Like Gibraltar, where you only pay for the first $ 90,000 of income. Or the Virgin Islands, which does not tax or taxable bases of people, or capital gains, or inheritance or tax on sales (VAT). It only requires 15% of Companies and 14% of social contributions to workers. Or Hong Kong, which boasts of the tax hook that supposes for the companies the wide deductions on the benefits and the labor personnel. But also American states like Delaware, Nevada, or Wyoming, with more than notable tax advantages and laws of non-taxation to franchises, rents, or the creation of companies, for example.

Bank secrecy indicator

Precisely Switzerland, the US, and the Cayman Islands are, for the Financial Secrecy Index (FSI), one of the most reliable classifications, because not only do they handle indicators on financial secrets, but they compute them together with parameters such as the capital flows that reach those destinations or the economic weight of the territories it analyzes. It is, then, more than a list of tax havens, offshore centers, or countries that encourage money laundering.

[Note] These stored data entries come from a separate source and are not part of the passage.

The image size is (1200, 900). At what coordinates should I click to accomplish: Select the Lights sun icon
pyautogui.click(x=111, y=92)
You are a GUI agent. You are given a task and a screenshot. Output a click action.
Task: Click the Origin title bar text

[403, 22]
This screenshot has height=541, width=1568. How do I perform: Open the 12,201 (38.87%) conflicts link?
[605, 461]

In its diagnosis last year, the FSI clarifies that nations such as the US or Germany, despite having a tax burden on companies and individual subjects above the world average, contribute to perpetuating bank secrecy, that Ireland can be considered "the economic goblin" "Apple and prevents initiatives such as the so-called Erosion of the Taxable Base (BEPS) of the OECD can be taken seriously.

Because annually, the US $ 1.6 trillion for the tax engineering of its large multinationals escape from the US Treasury; because Europe allows Apple, the largest company in the world by market capitalization, to evade 13 billion euros for the hyper-protective Irish laws on privacy, or because the City of London launches more than 130 billion dollars a year, says Robert Barrington, director Executive of Transparency International in the United Kingdom.

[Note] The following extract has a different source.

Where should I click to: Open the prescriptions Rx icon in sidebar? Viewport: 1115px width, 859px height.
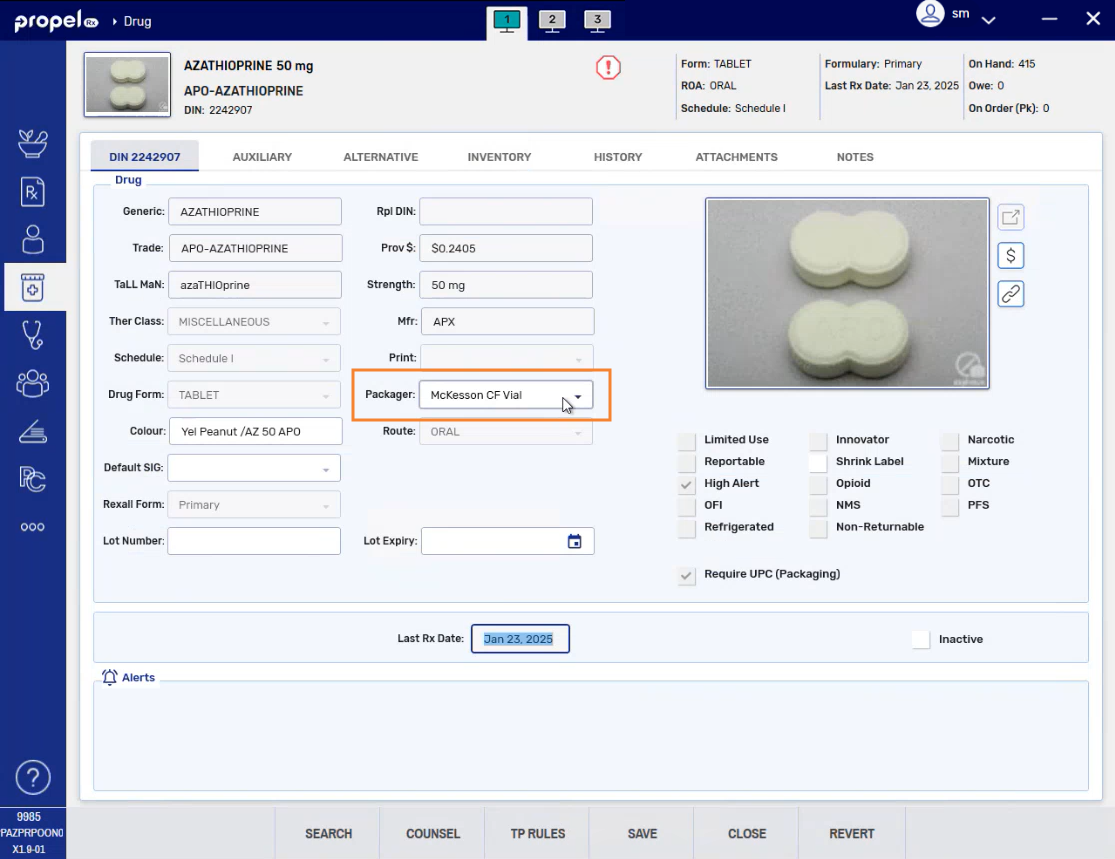tap(33, 191)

The IMF has put numbers to the laundering of illicit money of the big emporiums: 12 trillion euros. A lot of hidden capital that makes the OECD BEPS, created in 2013 to homogenize the criteria on global taxation for transfer of profits does not pass into the annals of history as an efficient instrument in the fight against tax avoidance. Because it does not seem like a coincidence that the 500 US corporations keep more than 4 trillion dollars of their profits (similar to the German economy) in low tax jurisdictions.